## WHAT IS NEEDED
Set each line of the material below down word for word, from the first through the line that holds "You are a GUI", but not the pictures.

● ● ●

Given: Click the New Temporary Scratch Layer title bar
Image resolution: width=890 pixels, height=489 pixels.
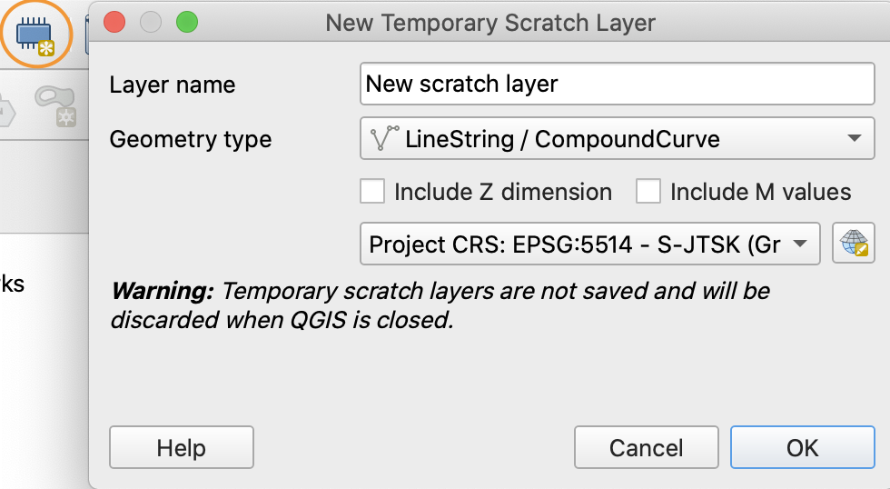Looking at the screenshot, I should pos(490,23).
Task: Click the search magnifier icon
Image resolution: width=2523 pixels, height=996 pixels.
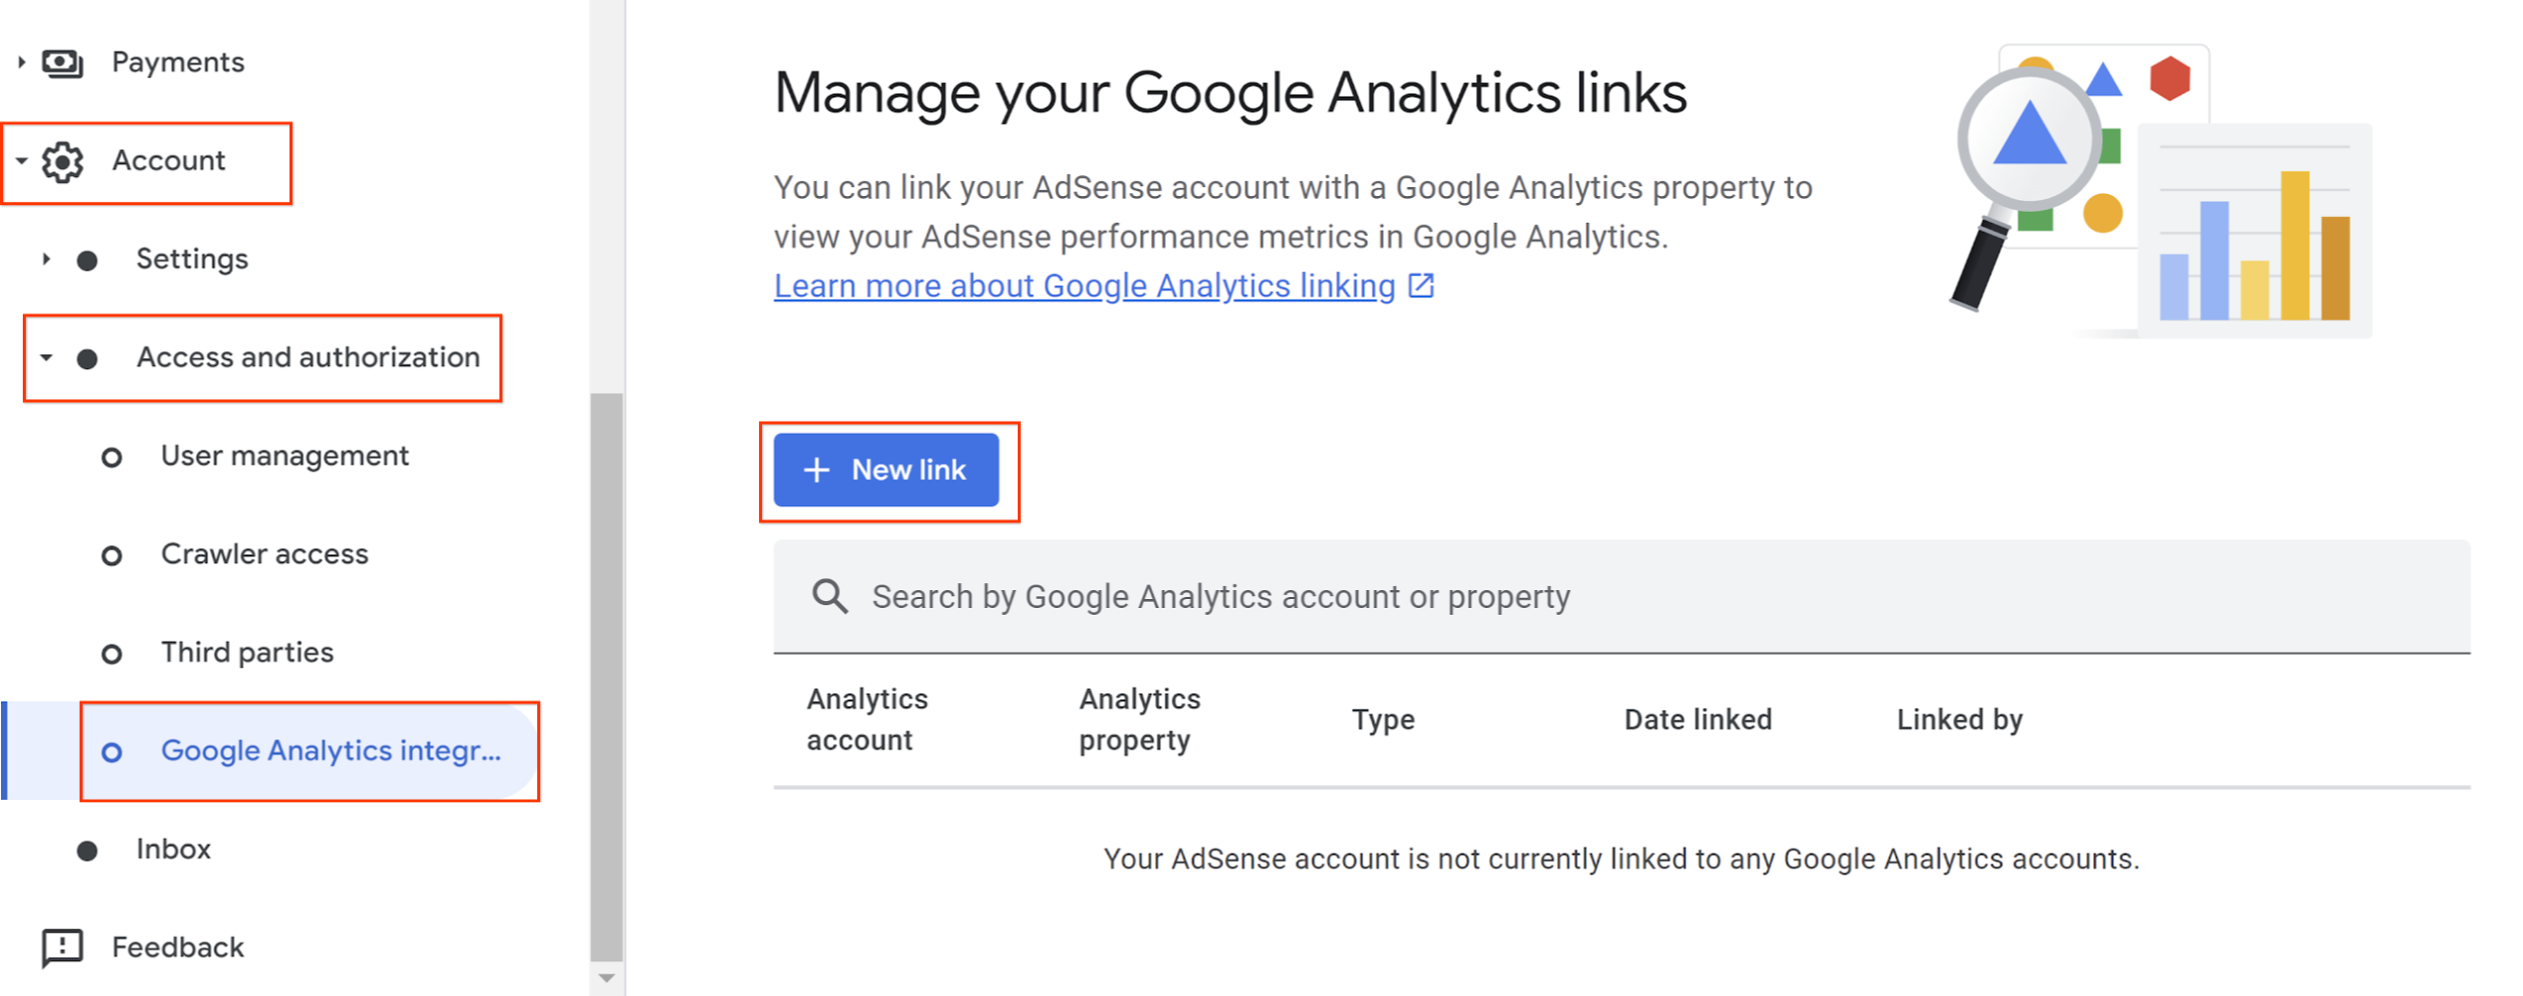Action: [830, 597]
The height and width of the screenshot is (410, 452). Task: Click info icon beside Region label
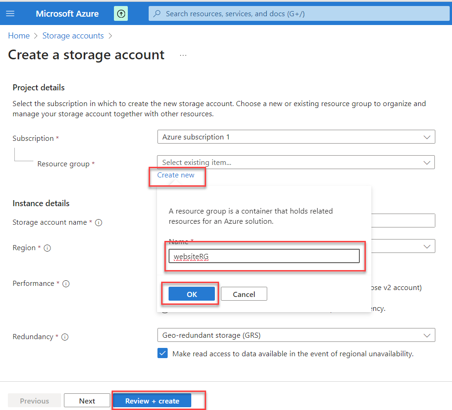[x=47, y=248]
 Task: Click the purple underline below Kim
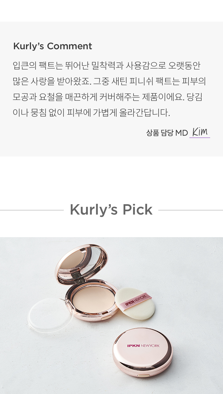pos(200,137)
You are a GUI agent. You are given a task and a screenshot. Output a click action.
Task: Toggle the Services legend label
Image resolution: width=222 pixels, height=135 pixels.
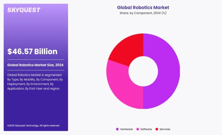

● ● ●

## ANSWER TO THIS PROBLEM
Given: Click the New Temporary Scratch Layer title bar
Image resolution: width=890 pixels, height=489 pixels.
Looking at the screenshot, I should pos(490,23).
Task: Click the search magnifier icon
Image resolution: width=2523 pixels, height=996 pixels.
Action: [830, 597]
The height and width of the screenshot is (410, 452). Task: Click info icon beside Region label
[x=47, y=248]
 Task: Click the purple underline below Kim
pos(200,137)
You are a GUI agent. You are given a task and a screenshot. Output a click action.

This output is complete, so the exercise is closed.